__Goal of the exercise__: Find every line in the data that contains the string "pixels" with matching case, and copy each of those lines.

________

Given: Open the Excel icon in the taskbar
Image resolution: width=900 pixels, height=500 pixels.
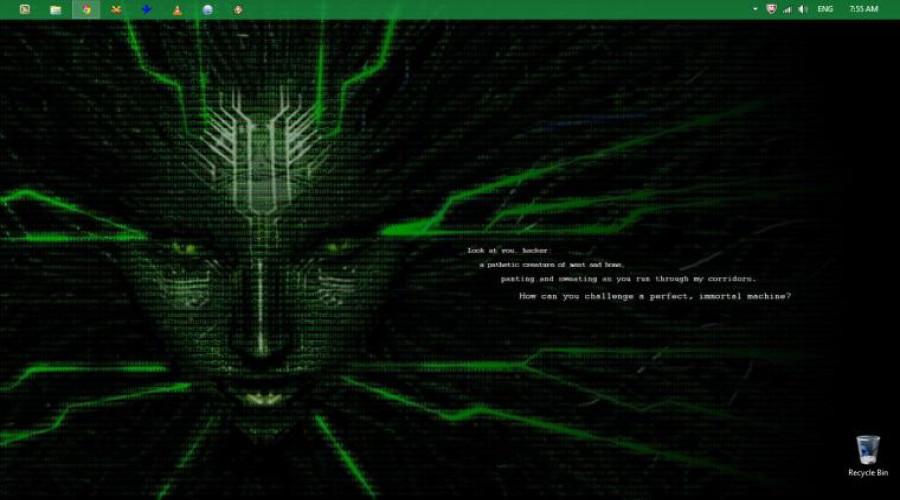Looking at the screenshot, I should [25, 9].
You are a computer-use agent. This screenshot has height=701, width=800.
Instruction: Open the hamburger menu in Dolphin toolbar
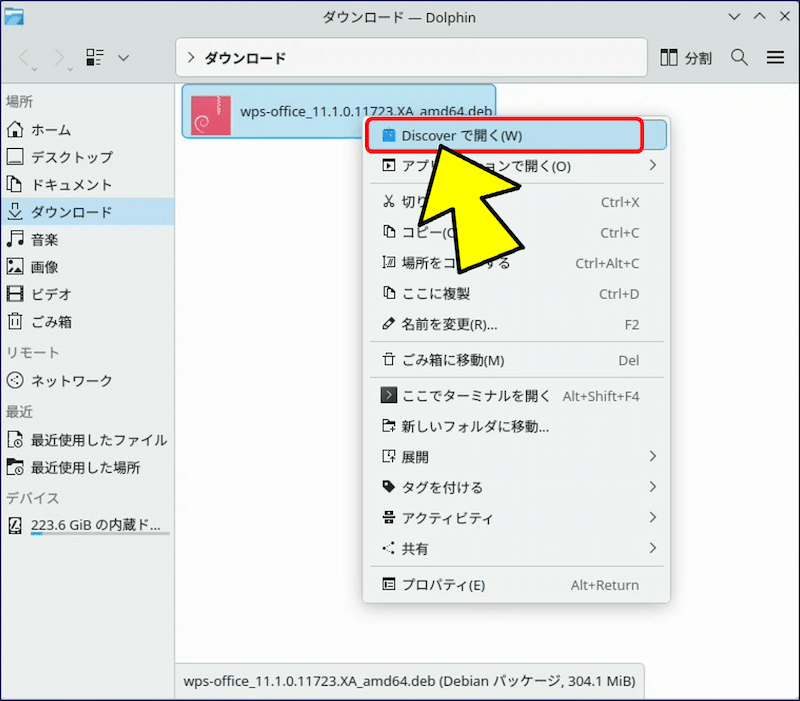775,57
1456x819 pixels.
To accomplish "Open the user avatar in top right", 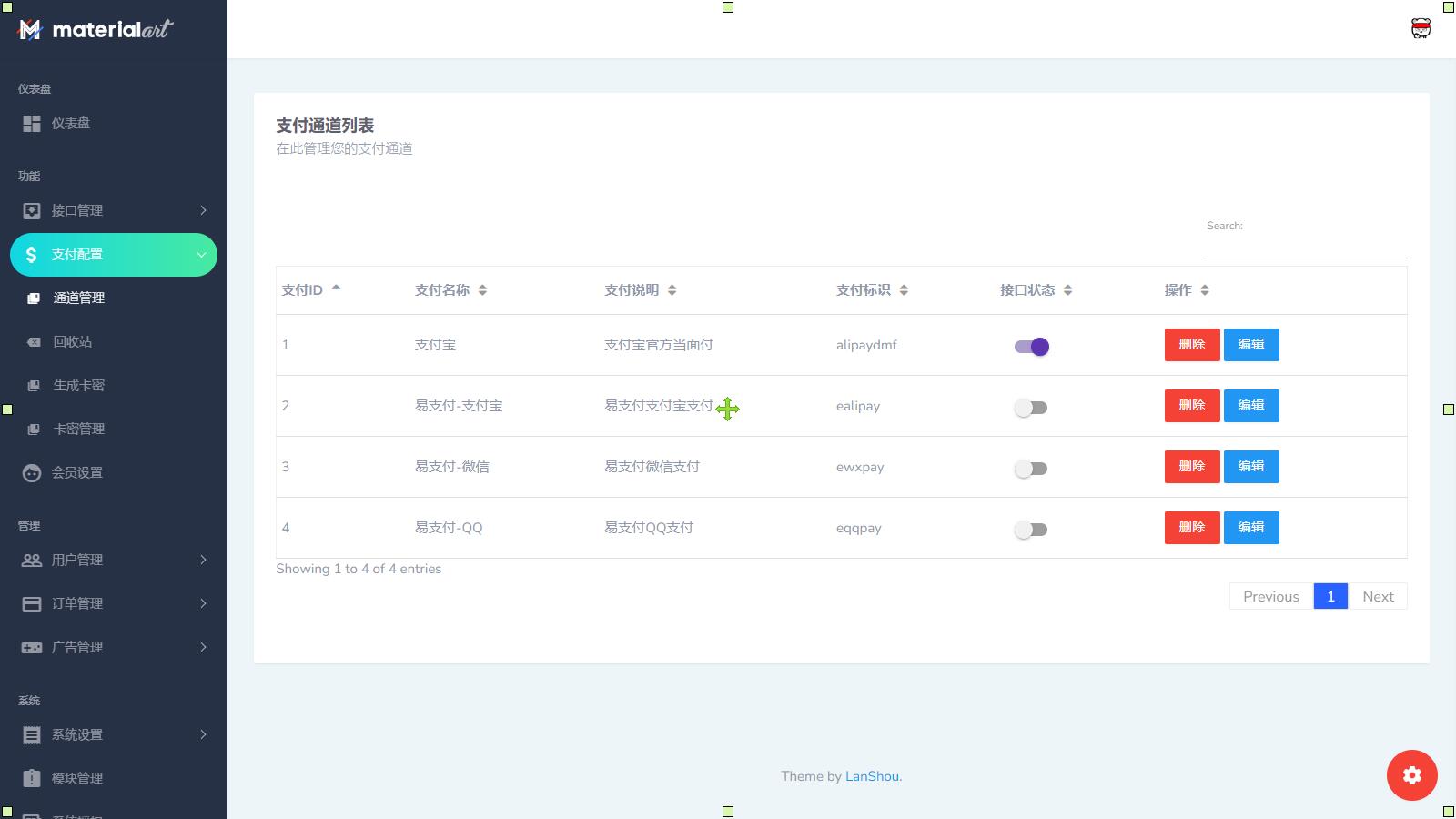I will tap(1421, 29).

________

__Answer to the problem__:
Image resolution: width=900 pixels, height=500 pixels.
1456x819 pixels.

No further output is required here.